How to lower blood pressure

How to Lower Blood Pressure

Lowering blood pressure is actually easier than you might think, and the solution doesn’t always require medication. 90% of blood pressure is what we call idiopathic. In other words, there isn’t a primary cause, but it is something that is directly related to what we eat and the way we live. Here are my top three ways to lower your blood pressure.

Exercising to lower blood pressure

If you aren’t regularly exercising, you need to start. Exercising is not only the best medicine for your heart health, brain health or just generally reducing inflammation, but it actually lowers blood pressure quit effectively. Although this may not seem intuitive, when you are exercising you obviously get your heart rate and blood pressure up. 

When you are on the treadmill, running, swimming or whatever activity you are doing is finished your blood pressure and heart rate come down and stay down for close to 24 hours. You can imagine how regular exercise can actually be better than or the same as a medication to lower your blood pressure. This is one of the first things you should be doing. 

If you aren’t active already, remember to start low and go up slow. Ask your doctor what activities are right for you. Often times just starting to go for a walk is a great first step.

Know what you are eating

Another way to lower blood pressure is to look at what we eat. The Standard American Diet (SAD) is very high in processed foods. Actually, over 64% is processed foods. Most of this processed food is “Frankenfood” like substances which I like to call them, are really high in sugar and salt. This excess sodium is a big contributor to high blood pressure in most people.

====

**Tasks to carry out**:
1. Repeat the passage from the blood pressure article between "If you aren’t regularly" and "blood pressure up.", inclusive.
2. Do these statements agree with the blood pressure article? For each, answer yes or no and quote the words that decide it. (a) The article says 90% of blood pressure is idiopathic. (b) After exercise, blood pressure and heart rate stay down for about 12 hours. (c) The Standard American Diet is described as low in processed foods.

**Stored data entries**:
====

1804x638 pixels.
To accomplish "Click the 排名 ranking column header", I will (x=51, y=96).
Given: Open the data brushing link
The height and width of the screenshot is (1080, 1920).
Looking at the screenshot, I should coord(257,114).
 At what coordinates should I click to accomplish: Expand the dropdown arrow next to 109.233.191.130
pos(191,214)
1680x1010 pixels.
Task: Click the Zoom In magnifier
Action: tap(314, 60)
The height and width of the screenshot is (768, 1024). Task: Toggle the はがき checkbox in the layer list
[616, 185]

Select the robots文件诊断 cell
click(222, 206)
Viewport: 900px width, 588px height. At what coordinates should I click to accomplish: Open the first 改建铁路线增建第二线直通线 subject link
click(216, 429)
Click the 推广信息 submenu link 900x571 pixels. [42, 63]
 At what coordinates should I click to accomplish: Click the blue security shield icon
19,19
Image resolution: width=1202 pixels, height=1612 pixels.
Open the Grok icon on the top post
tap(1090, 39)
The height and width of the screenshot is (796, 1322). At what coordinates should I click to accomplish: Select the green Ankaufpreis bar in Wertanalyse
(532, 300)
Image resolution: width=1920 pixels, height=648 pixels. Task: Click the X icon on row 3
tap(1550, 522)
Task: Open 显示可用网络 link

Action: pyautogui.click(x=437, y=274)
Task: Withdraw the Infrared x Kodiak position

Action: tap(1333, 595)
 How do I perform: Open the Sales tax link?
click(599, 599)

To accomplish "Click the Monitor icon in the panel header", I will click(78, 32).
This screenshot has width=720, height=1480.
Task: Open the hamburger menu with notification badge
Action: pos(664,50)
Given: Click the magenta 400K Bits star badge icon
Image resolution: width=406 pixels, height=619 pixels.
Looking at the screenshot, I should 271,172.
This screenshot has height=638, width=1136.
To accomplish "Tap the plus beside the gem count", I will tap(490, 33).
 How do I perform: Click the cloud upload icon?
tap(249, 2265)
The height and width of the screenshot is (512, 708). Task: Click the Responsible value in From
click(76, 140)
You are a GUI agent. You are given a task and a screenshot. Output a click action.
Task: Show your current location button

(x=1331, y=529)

====

**Exercise answers**:
1.
If you aren’t regularly exercising, you need to start. Exercising is not only the best medicine for your heart health, brain health or just generally reducing inflammation, but it actually lowers blood pressure quit effectively. Although this may not seem intuitive, when you are exercising you obviously get your heart rate and blood pressure up.

2.
(a) Yes: "90% of blood pressure is what we call idiopathic."
(b) No: "your blood pressure and heart rate come down and stay down for close to 24 hours."
(c) No: "The Standard American Diet (SAD) is very high in processed foods."